Don’t wash your hands of data responsibility

[CP]: What are the risks of model contamination when training on open-source data, and how can it affect a business’s ability to commercialize its AI solutions?

[MR Team]: Once a model ingests a dataset, it's essentially impossible to "untrain" something specific. AI can be compared to a computer brain, but we don’t have surgeons that can go in there and look at a particular spot. Unlike a spreadsheet or a database where individual rows can be deleted, knowledge in deep learning models is connected in millions or billions of places at the same time.

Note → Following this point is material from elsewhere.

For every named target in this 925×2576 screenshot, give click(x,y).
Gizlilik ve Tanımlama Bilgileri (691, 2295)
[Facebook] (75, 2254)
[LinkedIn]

The only guaranteed way to remove even a tiny bit of unethically-sourced content from a model is to go back to a previous version. I think the impacts on a company’s products relying on that model speak for themselves. That is, unless you want to pay some hefty lawyer’s fees!

Defining the future of data diversification

I see a shift away from 'open-source-by-default' toward 'curated-data-by-choice': reliable sources led by reputable providers willing to take ownership of exactly where data comes from.

[CP]: Looking ahead, how do you see the landscape of AI model training evolving in terms of data sourcing strategies? What steps should businesses take today to protect their AI investments and brand reputation?

[MR Team]: I see a shift away from “open-source-by-default” toward “curated-data-by-choice”: reliable sources led by reputable providers willing to take ownership of exactly where data comes from. People have been talking about open source’s drawbacks for years now, but in 2025 we’re seeing them act on it. More companies are looking for ethically-verified data sources than ever before.

Through our third-party datasets, we help companies monetize their data securely and responsibly so it can be used to train AI models. Since the backlash against companies like OpenAI and Anthropic, our partner program has become a central aspect of our business. Reputation is more important than ever, and Defined.ai has worked hard to position itself as a trusted AI marketplace leader. Our partnerships with internationally recognized brands like Getty Images show our approach is paying off!

As for open source? Well, whether it’s datasets with questionable origins or models with opaque weights, the means may not always justify the ends in today’s AI world. Much like a savvy investor, forward thinking companies need to diversify their data portfolios to get the best returns.